Required action: Starting at the line that has "WordPress.org (60, 2382)" and stopping after the line that has "Convenios Comerciales (80, 2171)", reproduce the listing below exactly; omit everything else.

Exercise material:

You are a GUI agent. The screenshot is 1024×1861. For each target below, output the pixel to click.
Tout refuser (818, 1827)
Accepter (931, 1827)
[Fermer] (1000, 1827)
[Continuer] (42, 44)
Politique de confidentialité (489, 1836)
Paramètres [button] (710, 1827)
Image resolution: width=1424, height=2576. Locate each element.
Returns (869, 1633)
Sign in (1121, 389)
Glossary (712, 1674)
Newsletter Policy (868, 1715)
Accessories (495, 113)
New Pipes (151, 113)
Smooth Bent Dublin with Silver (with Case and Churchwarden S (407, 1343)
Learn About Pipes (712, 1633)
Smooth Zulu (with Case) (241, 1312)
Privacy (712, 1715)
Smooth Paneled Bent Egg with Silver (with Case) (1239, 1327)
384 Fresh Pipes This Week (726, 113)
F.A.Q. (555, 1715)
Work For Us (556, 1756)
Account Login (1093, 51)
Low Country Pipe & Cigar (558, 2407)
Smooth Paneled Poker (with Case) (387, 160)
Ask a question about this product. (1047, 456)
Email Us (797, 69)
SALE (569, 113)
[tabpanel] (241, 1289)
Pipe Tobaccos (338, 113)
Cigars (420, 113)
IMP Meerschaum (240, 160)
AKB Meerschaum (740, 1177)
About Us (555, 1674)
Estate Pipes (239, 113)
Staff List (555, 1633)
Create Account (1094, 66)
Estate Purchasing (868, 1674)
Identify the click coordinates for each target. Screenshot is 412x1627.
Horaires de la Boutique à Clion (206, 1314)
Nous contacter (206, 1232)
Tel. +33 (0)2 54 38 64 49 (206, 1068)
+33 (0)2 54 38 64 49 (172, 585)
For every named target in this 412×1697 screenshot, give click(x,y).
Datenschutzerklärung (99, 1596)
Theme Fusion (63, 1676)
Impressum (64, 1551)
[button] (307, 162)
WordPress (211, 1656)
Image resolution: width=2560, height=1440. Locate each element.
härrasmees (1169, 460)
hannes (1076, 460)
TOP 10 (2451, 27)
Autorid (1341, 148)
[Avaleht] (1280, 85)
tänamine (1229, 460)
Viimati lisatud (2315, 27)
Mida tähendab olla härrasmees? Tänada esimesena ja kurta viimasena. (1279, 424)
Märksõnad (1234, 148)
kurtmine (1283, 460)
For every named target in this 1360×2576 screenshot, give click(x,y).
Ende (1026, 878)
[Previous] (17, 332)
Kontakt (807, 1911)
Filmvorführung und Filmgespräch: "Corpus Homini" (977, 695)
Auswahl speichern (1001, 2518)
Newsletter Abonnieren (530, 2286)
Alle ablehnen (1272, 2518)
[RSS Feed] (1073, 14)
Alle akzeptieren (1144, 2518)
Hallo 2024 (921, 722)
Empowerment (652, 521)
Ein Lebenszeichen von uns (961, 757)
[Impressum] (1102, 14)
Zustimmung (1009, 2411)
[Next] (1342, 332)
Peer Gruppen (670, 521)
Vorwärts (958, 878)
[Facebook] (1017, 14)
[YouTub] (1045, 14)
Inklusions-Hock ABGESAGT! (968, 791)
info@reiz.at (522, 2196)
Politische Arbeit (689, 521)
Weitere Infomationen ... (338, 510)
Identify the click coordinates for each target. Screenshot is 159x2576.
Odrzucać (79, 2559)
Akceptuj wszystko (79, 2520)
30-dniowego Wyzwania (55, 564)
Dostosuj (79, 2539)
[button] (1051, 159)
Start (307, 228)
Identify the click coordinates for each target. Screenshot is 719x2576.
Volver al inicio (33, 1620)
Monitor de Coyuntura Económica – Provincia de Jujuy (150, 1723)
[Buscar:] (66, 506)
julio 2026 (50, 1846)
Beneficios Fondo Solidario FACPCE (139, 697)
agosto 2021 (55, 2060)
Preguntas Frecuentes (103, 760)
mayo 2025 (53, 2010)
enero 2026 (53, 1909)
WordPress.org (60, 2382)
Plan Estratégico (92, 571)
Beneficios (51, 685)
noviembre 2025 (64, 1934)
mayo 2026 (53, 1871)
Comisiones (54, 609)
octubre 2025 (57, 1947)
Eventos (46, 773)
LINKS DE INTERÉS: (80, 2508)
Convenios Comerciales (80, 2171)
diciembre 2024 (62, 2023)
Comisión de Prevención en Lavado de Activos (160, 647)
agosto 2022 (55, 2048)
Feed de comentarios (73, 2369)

Result for this task:
WordPress.org (60, 2382)
Plan Estratégico (92, 571)
Beneficios (51, 685)
noviembre 2025 (64, 1934)
mayo 2026 (53, 1871)
Comisiones (54, 609)
octubre 2025 (57, 1947)
Eventos (46, 773)
LINKS DE INTERÉS: (80, 2508)
Convenios Comerciales (80, 2171)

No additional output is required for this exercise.